In the Hebrew Scriptures, the word cham designates the husband’s father (Ge 38:13, 25; 1Sa 4:19, 21), and its feminine form, cha·mohthʹ, the husband’s mother (the wife’s mother-in-law).—Ru 1:14; Mic 7:6.
The Hebrew verb cha·thanʹ means “form a marriage alliance.” (De 7:3; 1Sa 18:20-27; 1Ki 3:1; 2Ch 18:1) The father-in-law on the bride’s side, the wife’s father, is designated by a masculine participial form of cha·thanʹ. Its feminine participial form refers to mother-in-law.—De 27:23.
Because an engaged couple were considered as bound although the couple had not yet come together in marriage, the woman was spoken of as the man’s wife. (Jg 14:20) Therefore, the man was called “son-in-law” (a noun drawn from cha·thanʹ being used) regardless of whether the marriage alliance had been fully consummated (Jg 19:5; 1Sa 22:14; Ne 6:18; 13:28) or was only contemplated, as in the case of Lot’s “sons-in-law.” (Ge 19:12, 14; compare Jg 15:6.) Lot’s daughters were only betrothed; otherwise they would most likely have been with their husbands and not living in their father’s house.

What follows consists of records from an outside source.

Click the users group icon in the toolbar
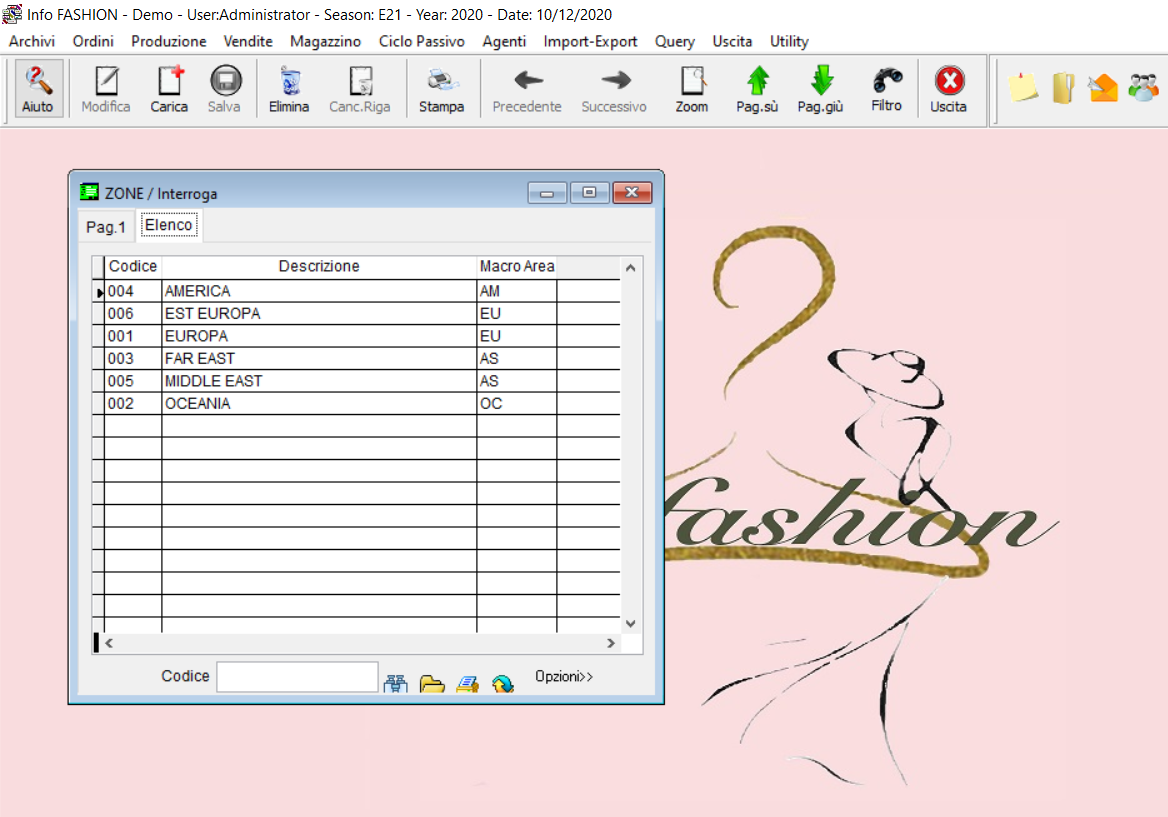The width and height of the screenshot is (1168, 817). click(1142, 88)
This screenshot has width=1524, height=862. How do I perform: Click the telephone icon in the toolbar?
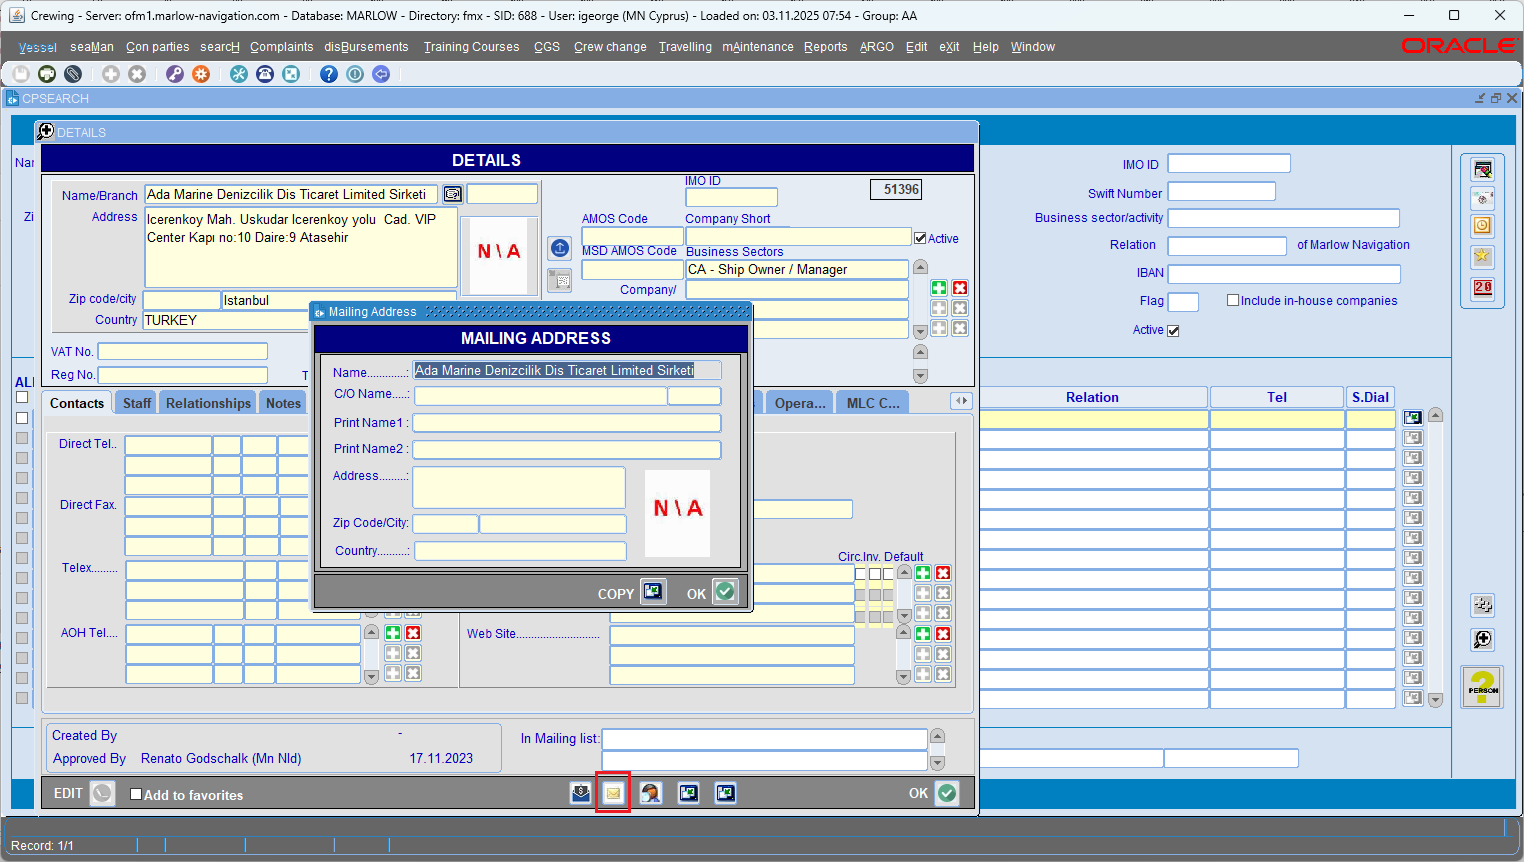click(265, 74)
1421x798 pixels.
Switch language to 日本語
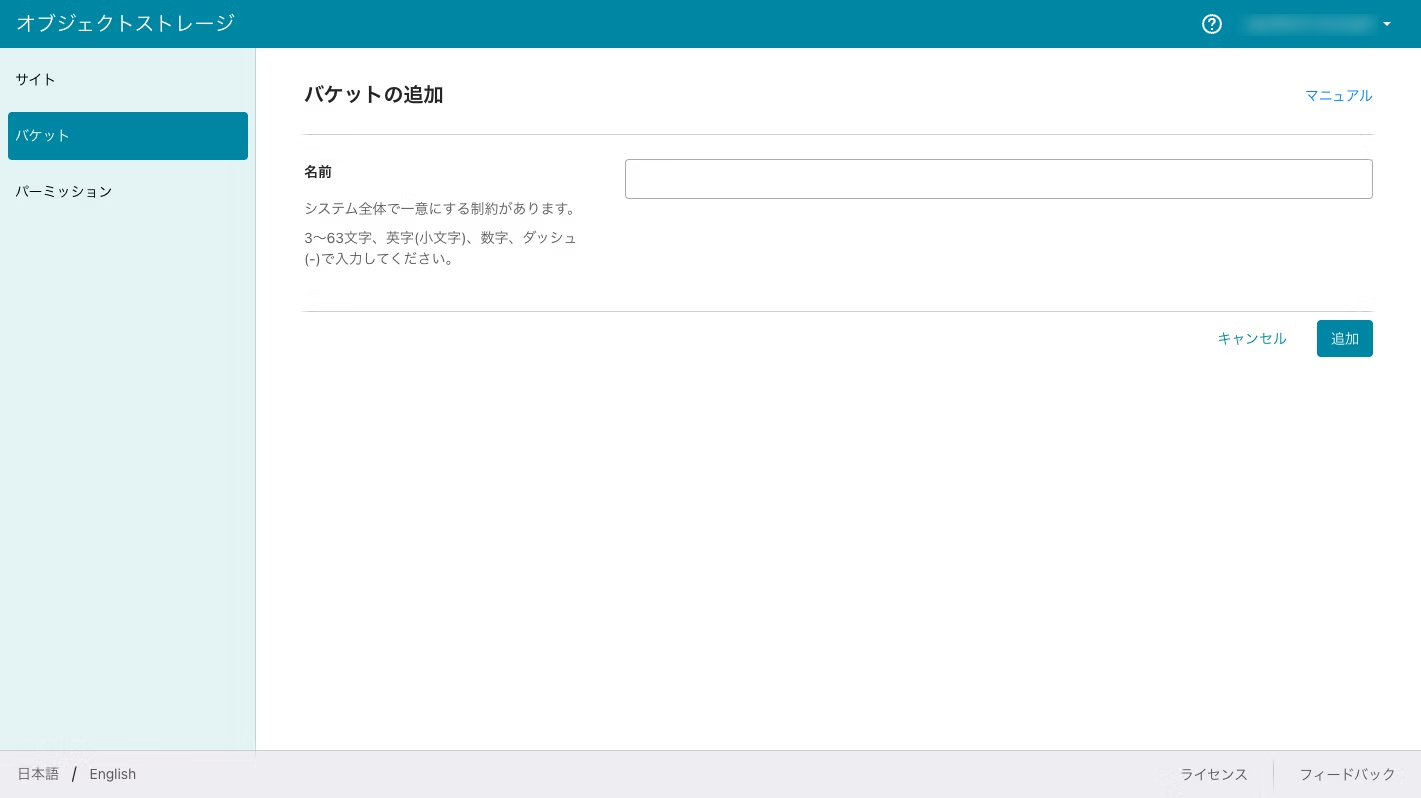click(x=38, y=774)
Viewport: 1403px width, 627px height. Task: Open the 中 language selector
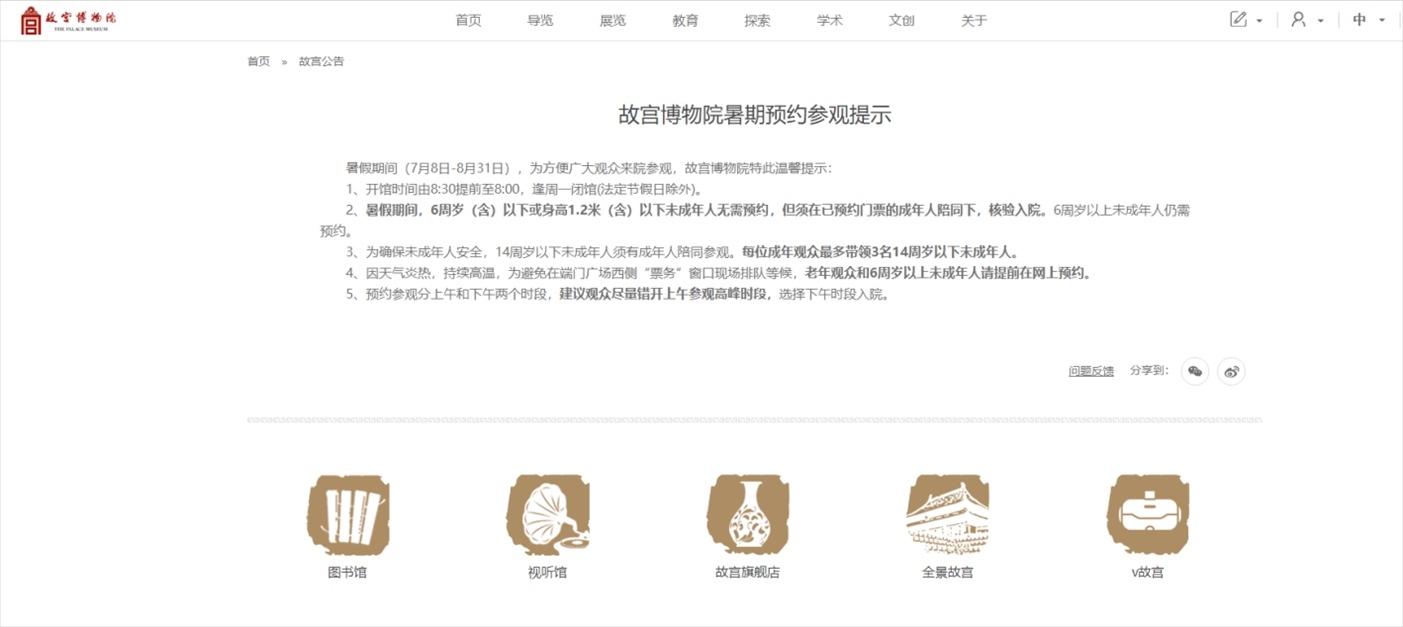(1367, 20)
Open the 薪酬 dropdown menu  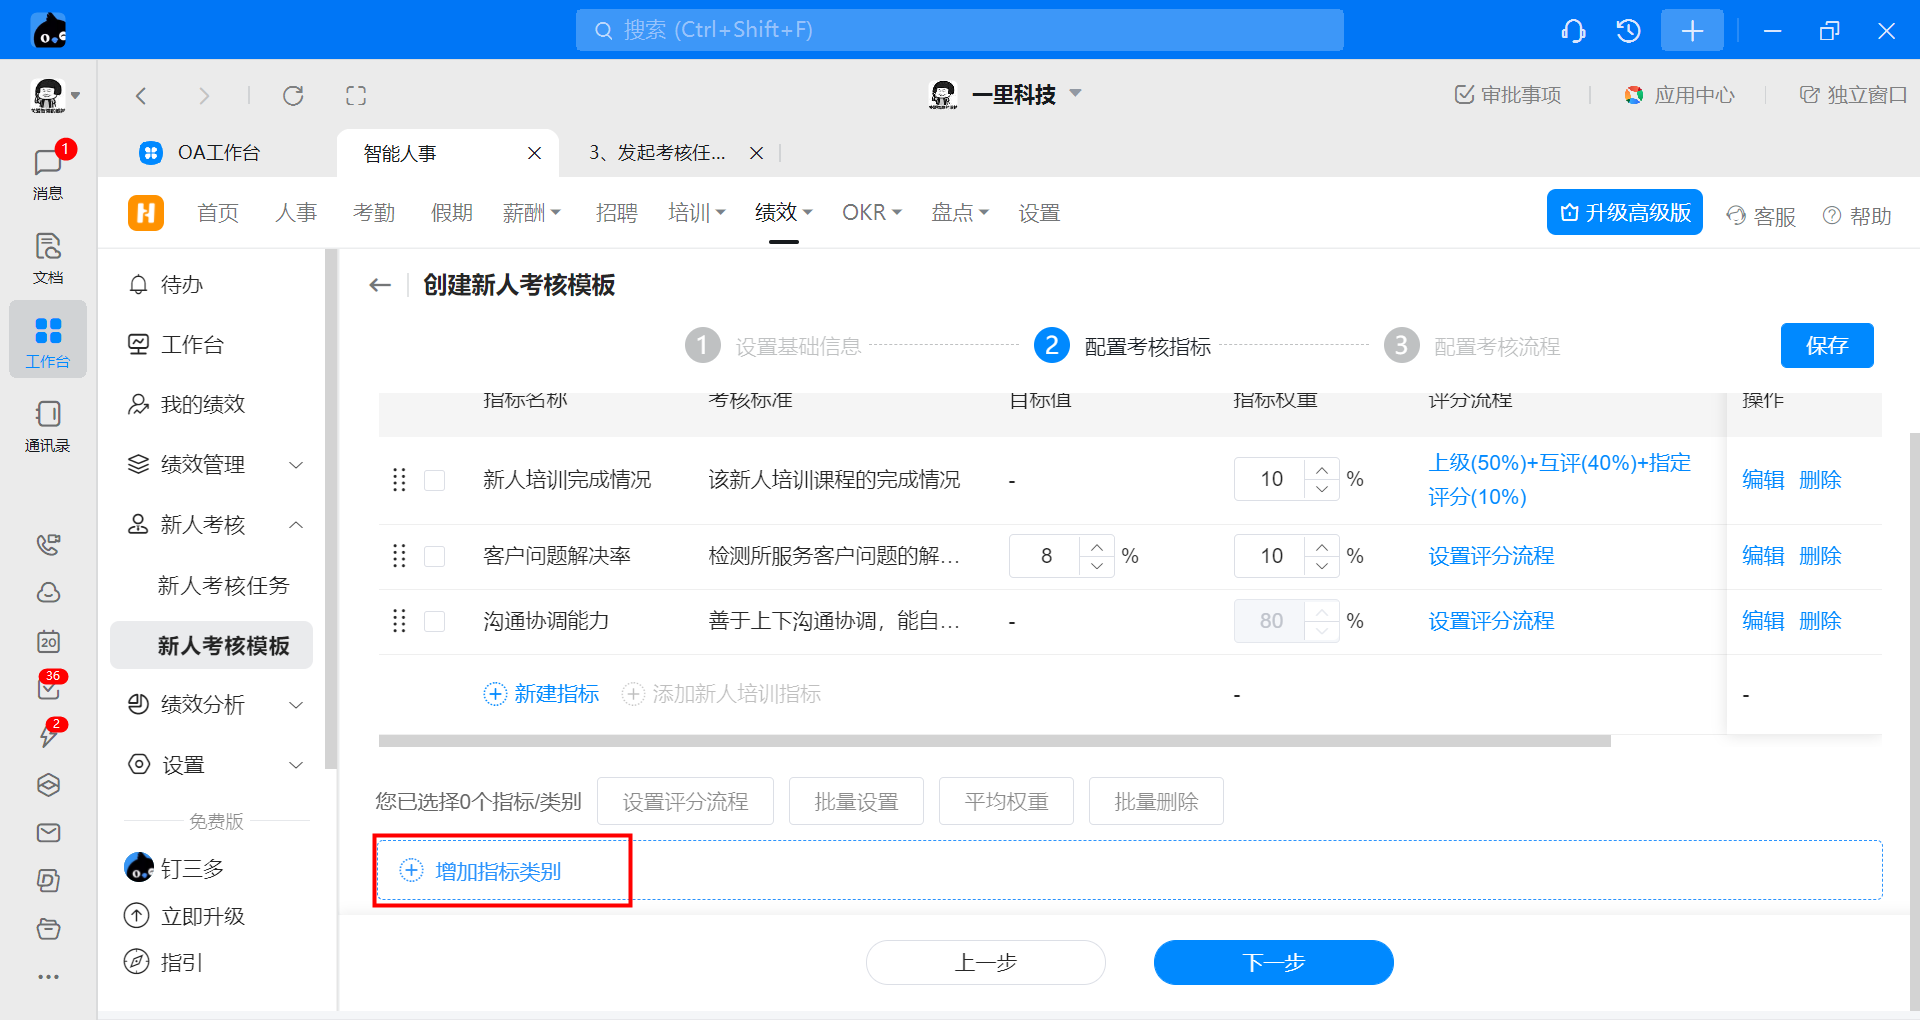pos(531,213)
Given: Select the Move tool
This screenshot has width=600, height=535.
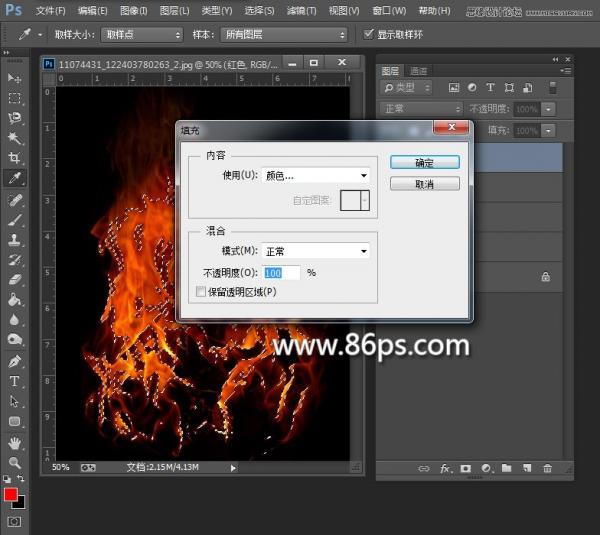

That the two men were only prospective, not actual, sons-in-law (engaged to Lot’s daughters but not as yet married to them) is indicated by the Hebrew, which allows for the rendering: “[Lot’s] sons-in-law who were to take [or, were intending to take] his daughters.”—Ge 19:14, NW; Ro; compare JB; Mo; RS.
In the Christian Greek Scriptures, pen·the·rosʹ is translated “father-in-law” (Joh 18:13); the feminine form, pen·the·raʹ, is rendered “mother-in-law.”—Mt 8:14; 10:35; Mr 1:30; Lu 4:38; 12:53; see DAUGHTER-IN-LAW.